Guest Post: Boston
From time to time we here at Evil Empire 2.0 get an odd feeling—an itch you might call it. We’re not sure what it is, but it might be “friendliness.” Well, we got one of these feelings today and decided to open up our forum to another voice: thag00se. Here we go, guest spot #1 (of maybe many… contact us if you’d like to do a guest spot):
Boston.
This word has little meaning for the majority of Americans. It’s just another city along the Eastern Seaboard. But for Yankee fans everywhere, this word conjures up deep feelings: hatred, angst, pride, a little (or a lot) more hatred, and for this Yankee fan a memory or two—a story of endurance.
It’s sacrilege, but I as a Yankee fan went to college in Boston and spent 5 long years there. A momentary lapse of high school judgment planted me in the rival city.
Upon first glance it’s a city just like any other, but if you spend more than a day here you’ll see strange things. For example, the insanity of a gaggle of Red Sox fans running through the streets, screaming at the top of their lungs when their team wins, or riots and burning cars in the streets for a Division Championship, or my personal favorite: the endless and never changing “Yankees Suck” chants up-and-down Landsdowne Street (can they come up with anything better? It isn’t even that insulting).
But not only do you see strange things while living in Boston, but something strange happens to you. A primitive instinct kicks in and you somehow manage to find more of your kind—even if you aren’t trying to. You flock together like a group of lion cubs trying to avoid the prowling hyenas. If one of you strays from the pack… well, only whatever god you pray to can help, because it is always open season on Yankees fans. The hyenas attack from the shadows. No matter how well-versed you are in how much better the Yankees are than the Red Sox and how New York is than Boston there is no hope of turning a group of blood-thirsty Bostonians away with logic.
You must endure insane roommates who spend $900 dollars on a piece of sod from Fenway Park to stick in their lawn, the random people on the street yelling at you if you don any kind of NY garb at all. And you had better make sure that your NY plates are covered up when there is a big game or you are parked in a garage because your car could be the one flipped over on the street or set ablaze.

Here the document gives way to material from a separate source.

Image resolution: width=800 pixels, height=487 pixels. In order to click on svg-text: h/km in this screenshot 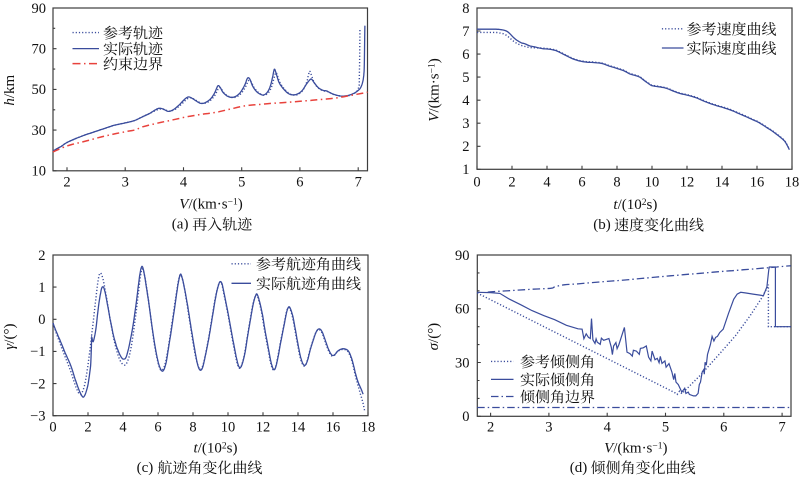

I survived all the tests of living in Boston and thankfully escaping was easy for me. Boston just doesn’t measure up on anything—from Pizza and Chinese food, to bars and the strangely run T system—which stops running at 12:30 am (why?). New York called me back and I am now a much happier Yankee fan living in Brooklyn where I can proudly wear my Yankee hat and stare down anyone I see wearing a Red Sox one.
Well, I can surely say New York is glad to have you back! Great post thag00se!
Kinda reminds me of when I went to see Iron Maiden in Mansfield, Mass. right near Foxboro. I wore my yanks hat and left it in the car because…whats worse than drunk Red Sox fans? Drunk Red Sox fans who have just seen “Number of the Beast” and paid 9 dollars for a beer.